Já no Programa de Capacitação de Recursos humanos do Ensino Fundamental de 1997 o material destinava-se ao trabalho com alunos que tenham “a diminuição da capacidade de percepção normal dos sons, sendo considerado surdo o indivíduo cuja audição não é funcional na vida comum, e parcialmente surdo, aquele cuja audição, ainda deficiente, é funcional com ou sem prótese auditiva” (MEC, 1997/v.1, p. 31). Nesse momento, aceita-se a Língua de Sinais Brasileira como um meio de comunicação eficiente para a interação com alunos surdos, ora, como Língua da comunidade de surdos, ora como recurso pedagógico. Fica evidente, porém, sua permissão. Todavia, o que se espera de resultado de todo trabalho educativo é que o surdo seja integrado à sociedade.
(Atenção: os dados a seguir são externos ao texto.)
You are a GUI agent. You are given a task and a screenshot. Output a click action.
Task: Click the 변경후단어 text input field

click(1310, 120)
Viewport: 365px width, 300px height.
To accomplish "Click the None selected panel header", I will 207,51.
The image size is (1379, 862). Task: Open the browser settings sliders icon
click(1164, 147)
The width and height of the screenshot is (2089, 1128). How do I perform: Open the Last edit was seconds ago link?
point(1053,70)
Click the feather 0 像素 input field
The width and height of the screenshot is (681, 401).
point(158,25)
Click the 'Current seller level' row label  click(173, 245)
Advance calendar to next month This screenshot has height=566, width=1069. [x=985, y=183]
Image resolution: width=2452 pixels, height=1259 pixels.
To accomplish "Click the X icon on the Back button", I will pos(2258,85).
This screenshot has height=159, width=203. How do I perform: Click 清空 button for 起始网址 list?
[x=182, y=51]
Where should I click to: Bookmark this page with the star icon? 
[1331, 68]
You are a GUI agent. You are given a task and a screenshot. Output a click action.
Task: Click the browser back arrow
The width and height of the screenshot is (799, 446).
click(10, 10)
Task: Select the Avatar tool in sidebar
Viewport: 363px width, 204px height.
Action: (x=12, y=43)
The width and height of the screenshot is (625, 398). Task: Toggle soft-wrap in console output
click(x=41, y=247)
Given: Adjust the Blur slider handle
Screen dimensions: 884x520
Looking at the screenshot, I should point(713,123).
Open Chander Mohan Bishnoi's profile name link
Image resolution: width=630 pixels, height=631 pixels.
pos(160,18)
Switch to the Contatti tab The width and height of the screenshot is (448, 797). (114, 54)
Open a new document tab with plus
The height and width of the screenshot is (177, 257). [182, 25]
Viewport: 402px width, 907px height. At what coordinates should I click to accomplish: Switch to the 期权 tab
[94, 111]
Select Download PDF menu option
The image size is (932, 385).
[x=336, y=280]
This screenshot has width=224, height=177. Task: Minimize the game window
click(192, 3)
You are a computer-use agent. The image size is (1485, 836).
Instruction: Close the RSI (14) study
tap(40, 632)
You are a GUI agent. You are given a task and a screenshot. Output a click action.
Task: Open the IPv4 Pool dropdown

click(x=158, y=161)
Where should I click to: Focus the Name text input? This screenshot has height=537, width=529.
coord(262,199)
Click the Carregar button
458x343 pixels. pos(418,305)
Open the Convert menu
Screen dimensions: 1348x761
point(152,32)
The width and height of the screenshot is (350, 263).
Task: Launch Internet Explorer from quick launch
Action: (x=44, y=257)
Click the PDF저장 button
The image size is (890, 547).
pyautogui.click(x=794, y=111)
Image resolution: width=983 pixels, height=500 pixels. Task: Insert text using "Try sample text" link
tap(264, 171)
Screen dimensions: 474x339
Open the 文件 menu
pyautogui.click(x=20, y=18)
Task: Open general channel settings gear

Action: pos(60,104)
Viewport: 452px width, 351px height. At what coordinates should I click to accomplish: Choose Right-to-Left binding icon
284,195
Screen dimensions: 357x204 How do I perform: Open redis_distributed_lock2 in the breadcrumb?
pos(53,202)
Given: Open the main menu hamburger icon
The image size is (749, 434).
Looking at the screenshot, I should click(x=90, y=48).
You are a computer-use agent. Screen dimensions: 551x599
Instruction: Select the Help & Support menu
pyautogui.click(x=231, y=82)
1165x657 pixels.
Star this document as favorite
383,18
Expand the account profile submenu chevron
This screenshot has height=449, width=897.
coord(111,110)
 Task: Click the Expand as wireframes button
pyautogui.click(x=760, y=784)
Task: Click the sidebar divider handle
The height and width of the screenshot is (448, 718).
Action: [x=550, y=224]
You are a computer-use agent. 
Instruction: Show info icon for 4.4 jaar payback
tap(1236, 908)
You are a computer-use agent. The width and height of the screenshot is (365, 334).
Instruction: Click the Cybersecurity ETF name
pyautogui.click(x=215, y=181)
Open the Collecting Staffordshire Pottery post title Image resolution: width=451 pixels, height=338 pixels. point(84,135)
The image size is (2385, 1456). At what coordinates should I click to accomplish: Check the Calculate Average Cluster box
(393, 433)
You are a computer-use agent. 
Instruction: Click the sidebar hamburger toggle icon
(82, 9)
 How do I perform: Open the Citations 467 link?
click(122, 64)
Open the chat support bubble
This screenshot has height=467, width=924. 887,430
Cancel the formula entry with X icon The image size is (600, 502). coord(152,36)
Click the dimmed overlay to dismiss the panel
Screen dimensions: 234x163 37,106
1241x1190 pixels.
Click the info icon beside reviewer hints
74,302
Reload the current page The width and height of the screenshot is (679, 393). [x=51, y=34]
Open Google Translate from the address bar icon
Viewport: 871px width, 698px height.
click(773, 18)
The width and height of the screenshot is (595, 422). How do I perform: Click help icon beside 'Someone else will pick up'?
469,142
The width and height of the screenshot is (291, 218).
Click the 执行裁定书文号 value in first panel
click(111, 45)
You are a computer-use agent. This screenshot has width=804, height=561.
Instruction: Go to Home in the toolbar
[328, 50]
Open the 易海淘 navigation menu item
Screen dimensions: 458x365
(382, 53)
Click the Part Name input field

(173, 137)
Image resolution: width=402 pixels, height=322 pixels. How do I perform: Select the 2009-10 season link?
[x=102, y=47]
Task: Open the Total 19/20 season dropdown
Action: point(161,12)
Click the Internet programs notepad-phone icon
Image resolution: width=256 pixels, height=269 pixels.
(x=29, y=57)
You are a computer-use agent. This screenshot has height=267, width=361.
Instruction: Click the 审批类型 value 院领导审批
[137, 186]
A legislação do Brasil (Constituição Federal, 1988; LDB 9394, 96) prevê a integração do educando com necessidades especiais no sistema regular de ensino. Assim:

... a normalização é o princípio que representa a base filosófico-ideológica da integração. Não se trata de normalizar as pessoas, mas sim o contexto em que se desenvolvem. Normalização significa, portanto oferecer aos educandos com necessidades especiais modos e condições de vida diária os mais semelhantes possíveis às formas e condições de vida da sociedade (MEC, 1997/v.2, p. 295).

Pressupõe o aluno com o indivíduo que necessita de processo educativo para que adquira a linguagem oral, da língua de sinais e da Língua Portuguesa escrita, assim, o surdo terá mais facilidade em conviver em espaços como a escola. Considera, também, a necessidade de transformação das condições externas, como: preparação dos recursos humanos, adaptação do currículo, complementações curriculares, entre outros.

No documento de 2002, o aluno surdo não é identificado por grau de surdez, mas, sim, por pertencer a uma minoria lingüística, usuária de um sistema lingüístico de natureza visual- motora, denominando-o de o aprendiz surdo de Português como segunda língua.

Em todos os documentos analisados, supõe-se uma participação ativa do aluno nos diferentes processos de exploração, seleção e organização do conhecimento. Mas, nos dois últimos (MEC 1997, 2002), o surdo é incluído, no corpo docente das propostas, como instrutor de Libras. Assim, a relação sujeito surdo - objeto de aprendizagem, em destaque nestes, a língua constitui o centro de atenção dos processos individuais de aprendizagem. Pois o surdo adulto tem como função ensinar a língua de sinais.